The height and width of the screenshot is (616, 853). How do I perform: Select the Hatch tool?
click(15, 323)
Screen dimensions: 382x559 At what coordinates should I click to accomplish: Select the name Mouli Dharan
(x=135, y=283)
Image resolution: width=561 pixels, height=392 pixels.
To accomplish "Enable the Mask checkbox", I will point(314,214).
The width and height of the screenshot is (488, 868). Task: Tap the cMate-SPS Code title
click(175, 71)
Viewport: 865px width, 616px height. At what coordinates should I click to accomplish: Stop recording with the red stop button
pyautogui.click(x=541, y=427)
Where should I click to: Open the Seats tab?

* * *

Directions for this task: Print the whole listing exactly as it is.

Reply:
The height and width of the screenshot is (616, 853). How do I perform: Select the Hatch tool?
click(15, 323)
Screen dimensions: 382x559 At what coordinates should I click to accomplish: Select the name Mouli Dharan
(x=135, y=283)
Image resolution: width=561 pixels, height=392 pixels.
To accomplish "Enable the Mask checkbox", I will point(314,214).
The width and height of the screenshot is (488, 868). Task: Tap the cMate-SPS Code title
click(175, 71)
Viewport: 865px width, 616px height. At what coordinates should I click to accomplish: Stop recording with the red stop button
pyautogui.click(x=541, y=427)
Where should I click to: Open the Seats tab?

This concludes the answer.